*PROBLEM REQUIREMENTS*: Please copy out the film summary of The Last September below in full, word for word.

The Last September is a 1999 British drama film directed by Deborah Warner and produced by Yvonne Thunder from a screenplay by John Banville. It is based on the 1929 novel of the same name by Elizabeth Bowen. The film stars an ensemble cast, which includes Maggie Smith, Michael Gambon, Keeley Hawes, David Tennant and Lambert Wilson. It was filmed in Dowth Hall, County Meath along the banks of the River Boyne.

Plot
Set in the early 1920s, Anglo-Irish landowners Sir Richard and Lady Myra Naylor reside in their country estate with their high-spirited niece, Lois, and their nephew Laurence during the twilight of British rule in southern Ireland. They are joined by the Montmorencys who hide the fact that they are presently homeless. Lois is being courted by a British officer stationed in Ireland during the Irish War of Independence. The arrival of Marda Norton causes an upheaval amongst all in the house as does an escaped commander of the Irish Volunteers who is on the run from local British soldiers and police.

*COLLECTED MATERIAL*:
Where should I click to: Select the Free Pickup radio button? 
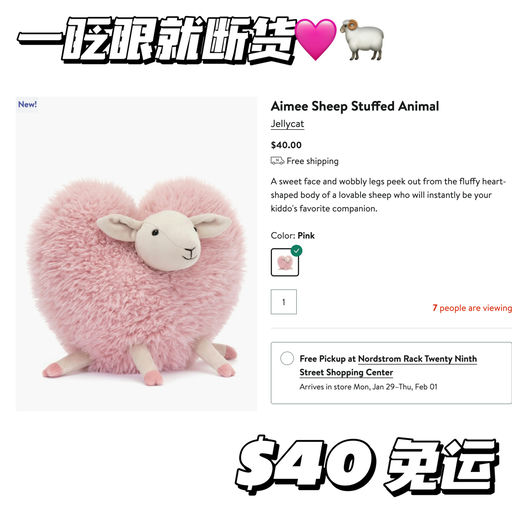(x=287, y=359)
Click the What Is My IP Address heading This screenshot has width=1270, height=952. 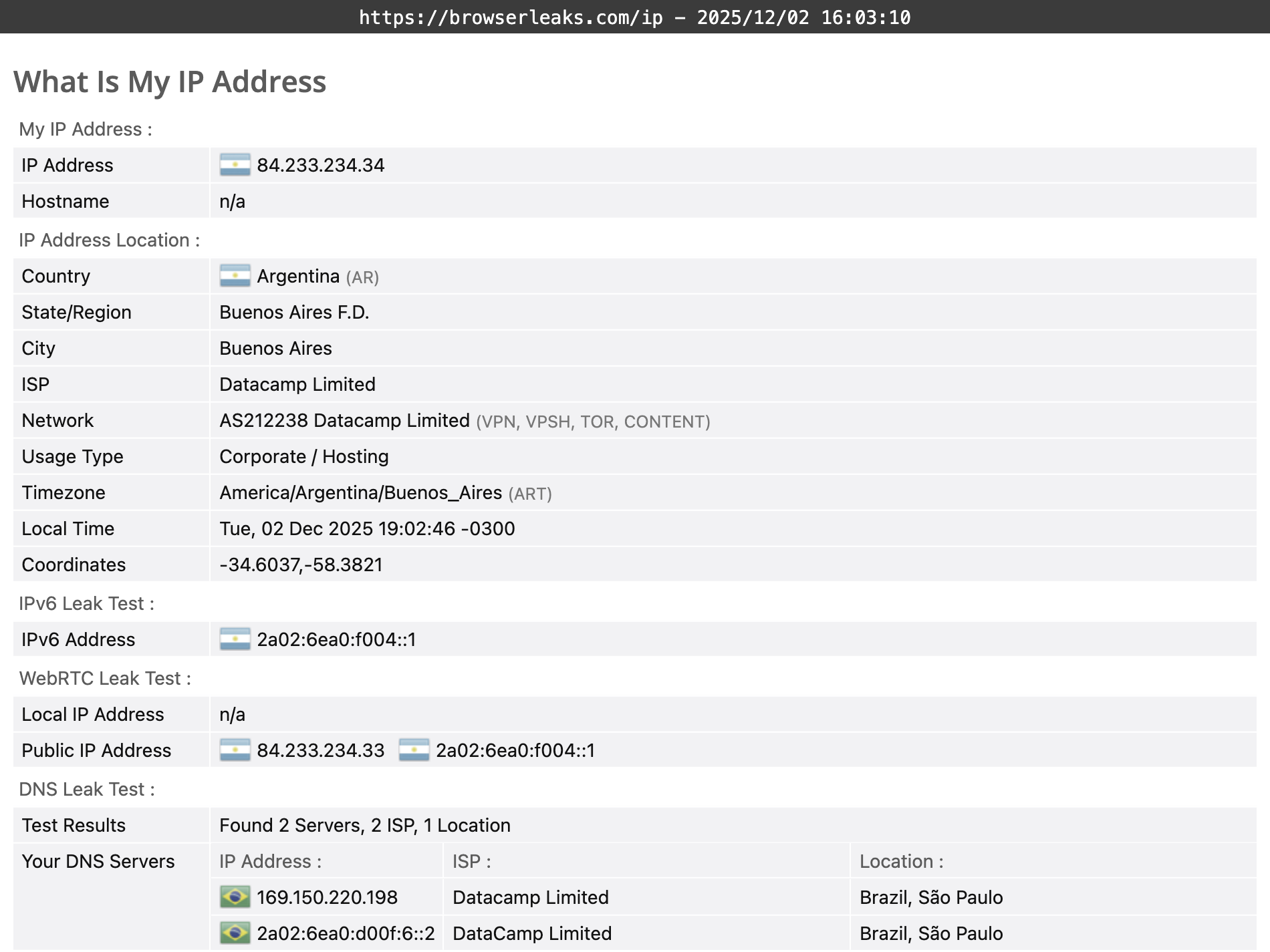click(170, 82)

*RESULT*:
The Last September is a 1999 British drama film directed by Deborah Warner and produced by Yvonne Thunder from a screenplay by John Banville. It is based on the 1929 novel of the same name by Elizabeth Bowen. The film stars an ensemble cast, which includes Maggie Smith, Michael Gambon, Keeley Hawes, David Tennant and Lambert Wilson. It was filmed in Dowth Hall, County Meath along the banks of the River Boyne.

Plot
Set in the early 1920s, Anglo-Irish landowners Sir Richard and Lady Myra Naylor reside in their country estate with their high-spirited niece, Lois, and their nephew Laurence during the twilight of British rule in southern Ireland. They are joined by the Montmorencys who hide the fact that they are presently homeless. Lois is being courted by a British officer stationed in Ireland during the Irish War of Independence. The arrival of Marda Norton causes an upheaval amongst all in the house as does an escaped commander of the Irish Volunteers who is on the run from local British soldiers and police.